Coluna Contraponto - Clique no LINK ABAIXO

segunda-feira, 16 de novembro de 2009

Falando de sexo com Dr. Carrion

À primeira vista, causa um certo estranhamento constatar que o psiquiatra de óculos, ar sério e postura respeitável tenha outro por dentro. Por trás dessa figura que esbanja credibilidade, há um homem divertido, irônico, “curto e grosso”, como ele próprio se define. Característica que, aliás, é seu principal trunfo.

Ao responder de forma clara, objetiva e sem rodeios às mais variadas questões de homens e mulheres sobre sexo, Carlos Eduardo Carrion tornou-se um dos maiores fenômenos da internet do Sul do país. Seu blog, o Dúvidas Entre Lençóis, é sucesso de audiência. Recebe em média uma centena de perguntas por mês, previamente selecionadas pela equipe do site Donna.com. Para cada resposta, contabiliza em média cem leitores.

Carrion senta-se religiosamente todos os dias à frente de seu computador CRT (aqueles brancos, de monitor antigo) para esclarecer dúvidas sobre orgasmo, ejaculação precoce, falta de desejo, traição e toda sorte de variações sobre o tema. Trata-se de um trabalho paralelo ao consultório, onde atende, de segunda a sexta-feira, das 8h às 19h.

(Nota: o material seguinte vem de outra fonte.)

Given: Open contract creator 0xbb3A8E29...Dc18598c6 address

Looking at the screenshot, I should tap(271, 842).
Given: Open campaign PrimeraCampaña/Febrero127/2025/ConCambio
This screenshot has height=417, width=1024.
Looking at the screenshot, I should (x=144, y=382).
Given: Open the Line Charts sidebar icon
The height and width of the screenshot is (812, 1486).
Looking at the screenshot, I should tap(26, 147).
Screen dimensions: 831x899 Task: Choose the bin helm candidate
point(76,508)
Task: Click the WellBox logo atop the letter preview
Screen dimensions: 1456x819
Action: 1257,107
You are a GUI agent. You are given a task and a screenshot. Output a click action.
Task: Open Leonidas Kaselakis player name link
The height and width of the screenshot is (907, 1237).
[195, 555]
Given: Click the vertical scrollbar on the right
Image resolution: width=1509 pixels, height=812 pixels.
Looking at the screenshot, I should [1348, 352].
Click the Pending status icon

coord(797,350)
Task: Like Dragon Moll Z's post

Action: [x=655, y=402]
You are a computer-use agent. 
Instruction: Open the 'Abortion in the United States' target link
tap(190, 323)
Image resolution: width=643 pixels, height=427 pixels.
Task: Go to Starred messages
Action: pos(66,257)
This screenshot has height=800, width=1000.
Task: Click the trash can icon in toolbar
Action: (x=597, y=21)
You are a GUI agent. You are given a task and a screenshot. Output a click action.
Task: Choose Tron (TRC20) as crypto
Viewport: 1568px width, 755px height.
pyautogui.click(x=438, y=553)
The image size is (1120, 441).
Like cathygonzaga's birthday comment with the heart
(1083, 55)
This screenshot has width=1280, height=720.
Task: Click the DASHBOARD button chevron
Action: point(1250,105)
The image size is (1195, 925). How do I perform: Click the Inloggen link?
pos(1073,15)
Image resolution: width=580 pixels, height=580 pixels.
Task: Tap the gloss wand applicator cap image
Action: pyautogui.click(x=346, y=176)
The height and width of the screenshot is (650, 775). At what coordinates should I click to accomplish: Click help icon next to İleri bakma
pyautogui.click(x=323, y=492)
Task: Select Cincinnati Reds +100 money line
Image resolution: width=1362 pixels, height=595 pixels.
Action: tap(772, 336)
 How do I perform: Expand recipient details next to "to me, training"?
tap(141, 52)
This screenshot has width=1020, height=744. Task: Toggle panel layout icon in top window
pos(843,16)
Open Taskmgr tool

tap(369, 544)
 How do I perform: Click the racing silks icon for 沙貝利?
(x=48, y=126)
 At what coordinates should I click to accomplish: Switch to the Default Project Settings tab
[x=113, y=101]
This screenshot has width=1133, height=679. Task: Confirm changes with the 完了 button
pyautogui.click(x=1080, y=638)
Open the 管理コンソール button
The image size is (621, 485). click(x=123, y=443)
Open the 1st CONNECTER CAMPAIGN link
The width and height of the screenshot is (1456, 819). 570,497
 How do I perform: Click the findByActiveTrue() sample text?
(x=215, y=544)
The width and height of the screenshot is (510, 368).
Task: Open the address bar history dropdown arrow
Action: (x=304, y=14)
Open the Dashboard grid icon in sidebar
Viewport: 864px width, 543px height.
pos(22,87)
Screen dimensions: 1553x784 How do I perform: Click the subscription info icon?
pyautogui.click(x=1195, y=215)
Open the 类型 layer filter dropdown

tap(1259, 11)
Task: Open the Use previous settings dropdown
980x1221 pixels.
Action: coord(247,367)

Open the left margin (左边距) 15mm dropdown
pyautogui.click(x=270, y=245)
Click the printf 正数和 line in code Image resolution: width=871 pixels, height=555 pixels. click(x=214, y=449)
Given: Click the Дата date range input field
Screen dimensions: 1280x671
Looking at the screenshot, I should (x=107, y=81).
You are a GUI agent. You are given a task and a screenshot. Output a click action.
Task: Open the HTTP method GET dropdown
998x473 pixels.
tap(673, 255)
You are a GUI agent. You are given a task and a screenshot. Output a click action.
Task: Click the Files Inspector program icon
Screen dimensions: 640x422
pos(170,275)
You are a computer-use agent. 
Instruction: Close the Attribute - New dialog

Natural de Santana do Livramento, primogênito de quatro irmãos, Carlos Eduardo Carrion mudou-se para Porto Alegre em 1967 para cursar medicina na UFRGS.

Formou-se em psiquiatria em 1973 e, se houvesse livro de dissertação sobre sua trajetória universitária, seria apontado como um aluno mediano, que odiou o primeiro ano do curso, teve pavor do segundo e só não largou tudo porque havia passado em sexto lugar em uma faculdade pública. “E também porque não sabia o que mais poderia fazer”, lembra.

Descobriu o caminho da sexualidade graças à segunda mulher, a psicóloga e terapeuta sexual Lúcia Pesca, com quem foi casado durante 17 anos. “Devo parte dos meus conhecimentos a ela”, admite. Casado pela terceira vez com a arquiteta Debora Elman, 49, Carrion é pai de um trio de adolescentes: Bruno, 25, e Tiago, 23, da primeira união com a assistente social Maria Emilia, e Pedro, 19, filho de Lúcia.

Aos 60 anos, mantém a forma com sofrimento. Vai à academia arrastado, “como gato amarrado para banho”. Faz esteira e bicicleta e acaba de descobrir que consegue ler enquanto malha. Só assim aguenta 30 minutos contados com angústia no relógio.

Adora os prazeres da mesa, mas não faz jus à tradição gaúcha. Troca facilmente o churrasco pela culinária baiana, com preferência para moquecas e vatapás. Também é amante da comida mexicana por motivos que remetem ao ofício: são picantes.

Carrion abriu por duas horas o consultório para conceder a Donna a entrevista nas páginas a seguir.

Donna – O senhor fala de sexo de um jeito natural. Sempre foi fácil lidar com esse assunto?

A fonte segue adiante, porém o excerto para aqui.